§ **Exercise instructions**
Work through the data below line by line and say how many lines hold "agent"; give only the number.

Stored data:
┌────────
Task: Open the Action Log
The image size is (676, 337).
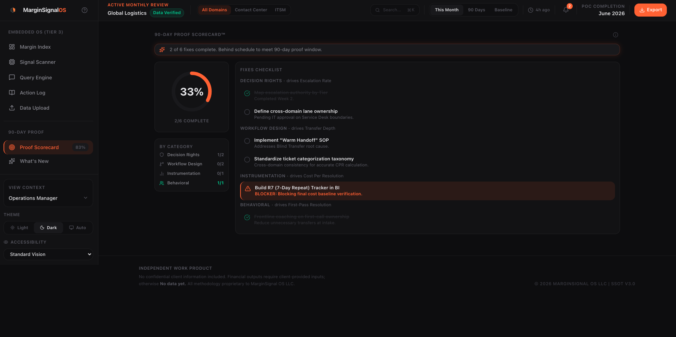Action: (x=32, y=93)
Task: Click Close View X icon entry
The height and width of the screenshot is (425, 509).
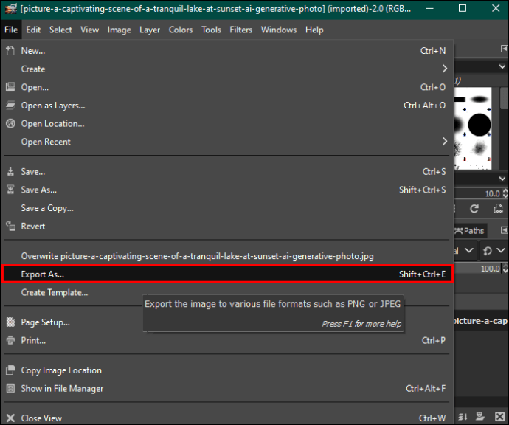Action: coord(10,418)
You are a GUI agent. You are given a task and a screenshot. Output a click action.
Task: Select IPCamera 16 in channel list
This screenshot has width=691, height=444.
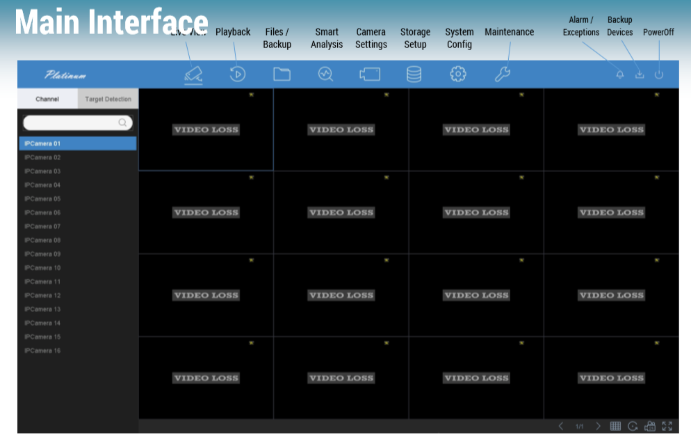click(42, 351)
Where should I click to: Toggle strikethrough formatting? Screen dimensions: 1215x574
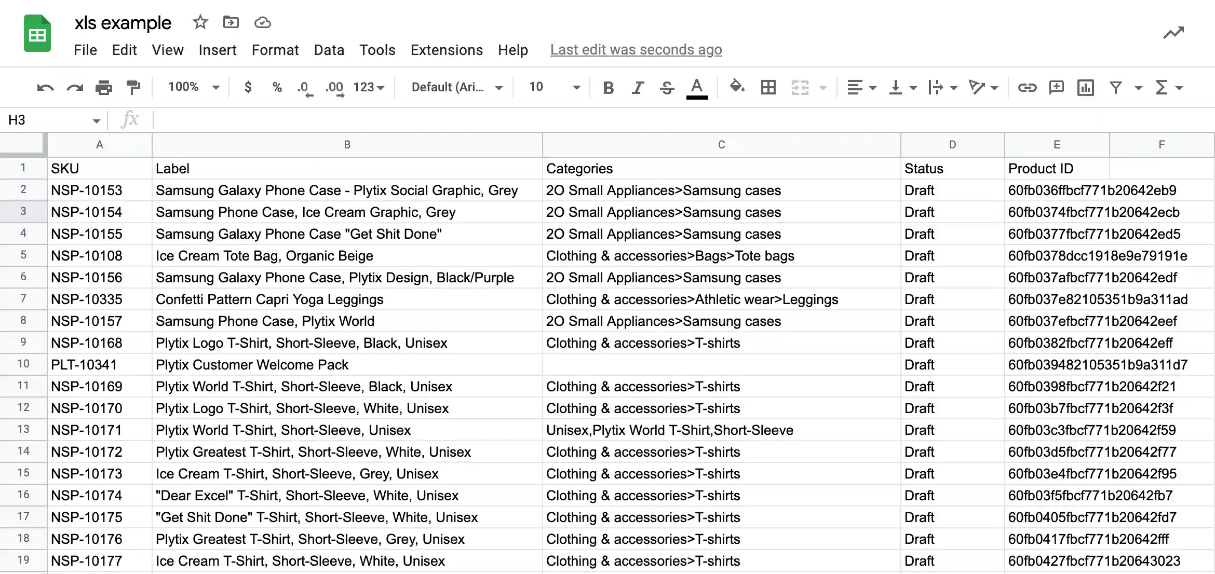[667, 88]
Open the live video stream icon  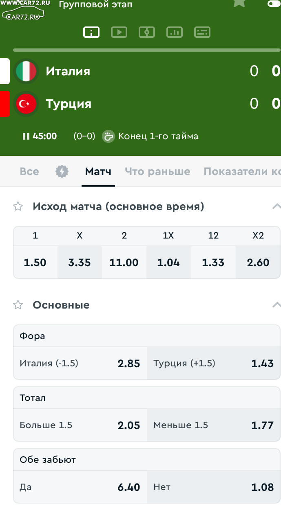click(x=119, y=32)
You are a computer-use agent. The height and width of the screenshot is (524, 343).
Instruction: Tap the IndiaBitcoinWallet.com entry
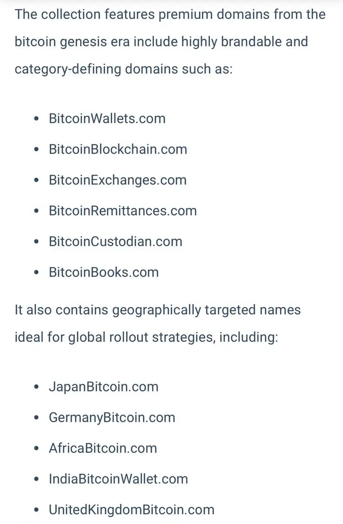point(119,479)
└────────
§ **Response**
2